Rating:  Summary: great book. Exciting as hell and ALSO truly great literature Review: I read a decent amount of current fiction, and admire many of the authors that the critical guy a few reviews back likes: VS Naipaul, Kazuo Ishiguro, Hanif Kureishi. However, unlike the "Patois, CA" guy, I urgently recommend this book: it's extremely exciting and complex from cultural, political, and plot perspectives. Just a blast to read as well as making rich observations. Stick with this book. I believe it's ultimately on a par with some of those other greats mentioned above. HOWEVER, I don't recommend "Gesture Life," another book by this author. Nowhere near as complex -- from the part that I read before putting it down, it seemed like an attempt to carbon-copy kazuo ishiguro.

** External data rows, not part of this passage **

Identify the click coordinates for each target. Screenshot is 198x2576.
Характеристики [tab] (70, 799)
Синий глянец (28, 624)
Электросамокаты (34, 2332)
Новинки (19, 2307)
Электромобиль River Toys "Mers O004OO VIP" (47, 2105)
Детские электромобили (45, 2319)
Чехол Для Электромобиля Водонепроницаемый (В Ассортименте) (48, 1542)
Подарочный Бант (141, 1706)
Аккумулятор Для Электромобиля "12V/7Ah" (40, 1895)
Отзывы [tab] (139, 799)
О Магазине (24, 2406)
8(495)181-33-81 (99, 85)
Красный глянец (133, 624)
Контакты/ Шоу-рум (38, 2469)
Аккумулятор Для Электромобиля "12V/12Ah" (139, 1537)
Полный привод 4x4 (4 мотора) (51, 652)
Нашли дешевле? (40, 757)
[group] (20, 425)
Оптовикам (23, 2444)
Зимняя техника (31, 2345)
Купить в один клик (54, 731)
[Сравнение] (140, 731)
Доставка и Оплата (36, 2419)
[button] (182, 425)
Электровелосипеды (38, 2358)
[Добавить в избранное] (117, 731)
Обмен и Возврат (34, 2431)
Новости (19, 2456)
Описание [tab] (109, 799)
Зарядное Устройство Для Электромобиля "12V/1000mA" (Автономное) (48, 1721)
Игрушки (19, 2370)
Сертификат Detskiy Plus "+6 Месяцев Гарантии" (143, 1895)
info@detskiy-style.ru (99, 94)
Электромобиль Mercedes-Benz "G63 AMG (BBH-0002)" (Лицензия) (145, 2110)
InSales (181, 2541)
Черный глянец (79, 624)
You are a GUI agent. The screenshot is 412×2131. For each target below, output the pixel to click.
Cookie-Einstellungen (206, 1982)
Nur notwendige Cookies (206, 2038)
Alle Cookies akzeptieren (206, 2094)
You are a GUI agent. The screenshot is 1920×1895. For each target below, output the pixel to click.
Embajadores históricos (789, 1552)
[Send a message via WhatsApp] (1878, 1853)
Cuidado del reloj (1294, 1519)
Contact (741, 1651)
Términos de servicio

Rating:  Summary: yawn-a-thon Review: i read dis book when i done cannot sleep, mon. dis book so boring and dry, dis book a yawn-a-thon! and i liked de excerpt from he new book A Gesture Life dat i done read in Granta, mon. de characters zero engaging and de prose beyond-beyond bland and banal. don't go read dis book! you want read good book read book by Kazuo Ishiguro or William Boyd or Hanif Kureshi. dis book a sham! how it win big prize! only V.S. Naipaul write good book about immigantes and so.
Rating:  Summary: I loved it Review: A detective story, if you'd look plainly at it. If you'd look into it, you find a consipiracy. Then you think about the whole book. It's like an onion. You peel it off and find nothing in it. But if you'd taste those coverings... Immensely beautiful. And I truly loved it.